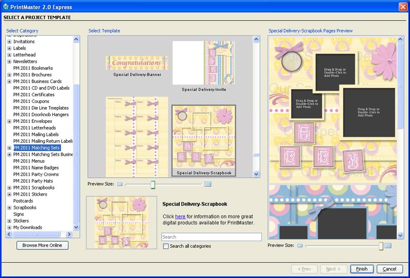Select PM 2011 Party Hats category
410x278 pixels.
click(33, 181)
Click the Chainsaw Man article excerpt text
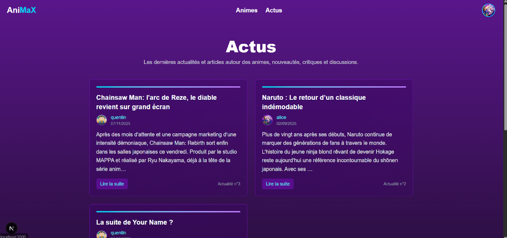This screenshot has width=507, height=238. (167, 152)
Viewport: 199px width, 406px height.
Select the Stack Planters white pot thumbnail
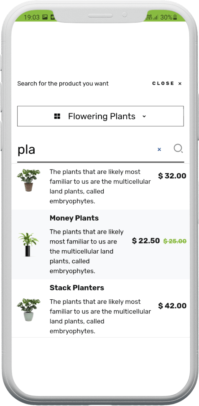coord(28,310)
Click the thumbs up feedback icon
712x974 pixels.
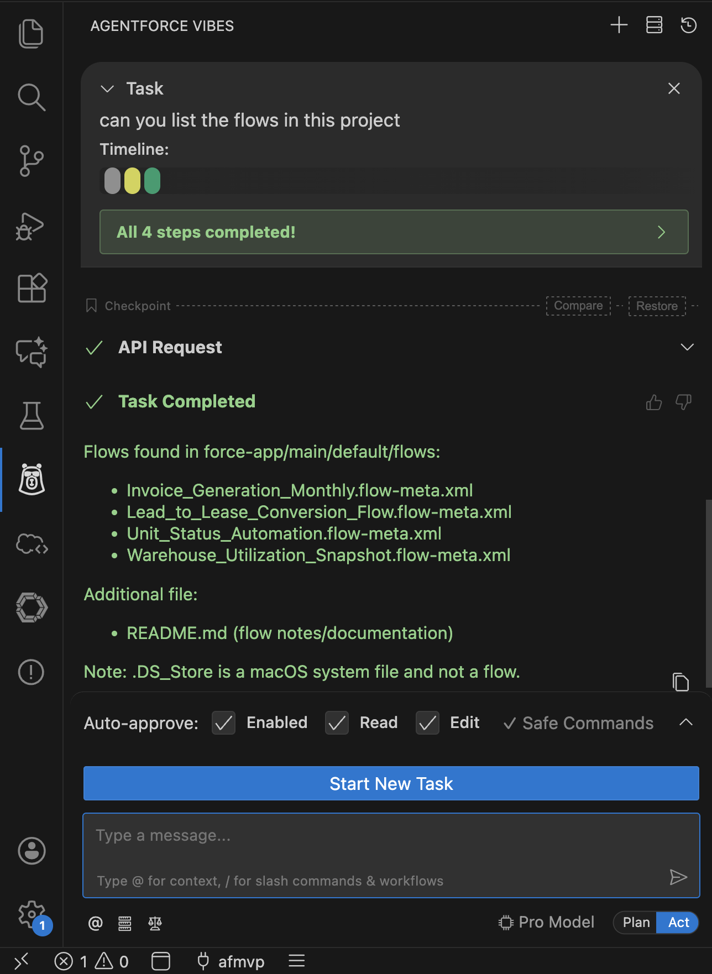653,402
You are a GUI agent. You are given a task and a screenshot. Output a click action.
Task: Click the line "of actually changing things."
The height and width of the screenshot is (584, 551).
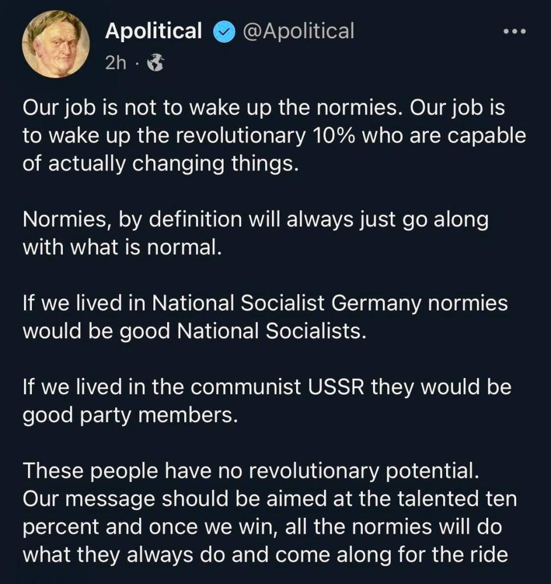160,163
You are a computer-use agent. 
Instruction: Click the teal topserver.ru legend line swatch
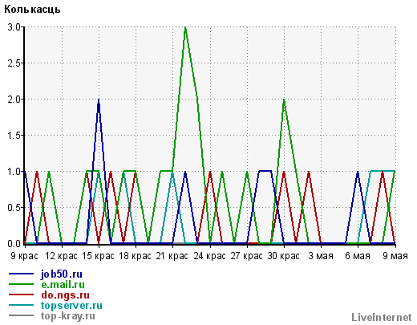(x=21, y=305)
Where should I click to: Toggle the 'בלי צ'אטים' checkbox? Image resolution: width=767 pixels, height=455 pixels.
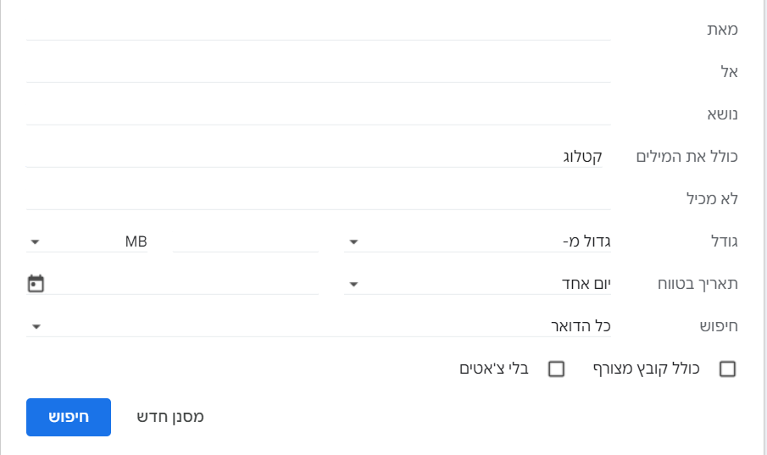[x=557, y=369]
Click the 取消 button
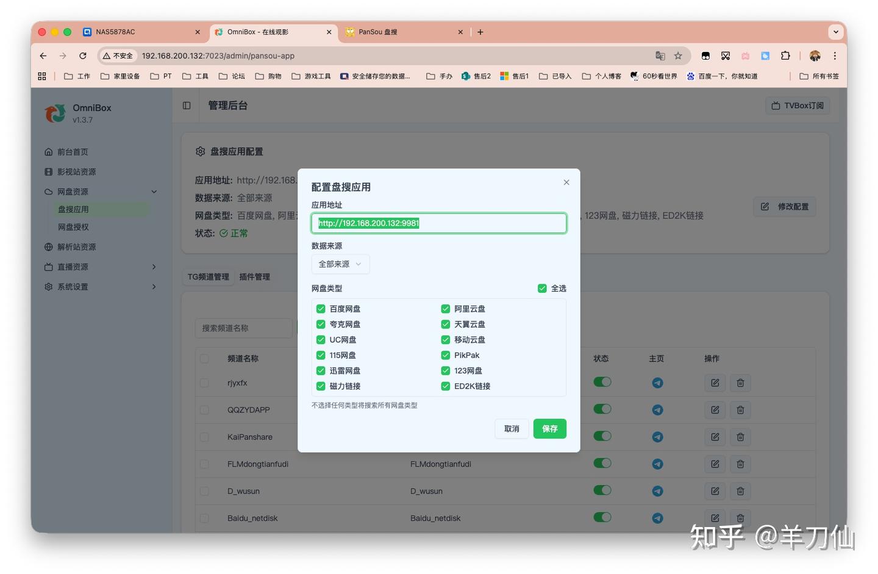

◆ REQUIRED WORK ◆
Copy out every line above where "agent" is present.

◆ ANSWER FOR THE TASK ◆
You are a GUI agent. You are given a task and a screenshot. Output a click action.
You are a computer-use agent. 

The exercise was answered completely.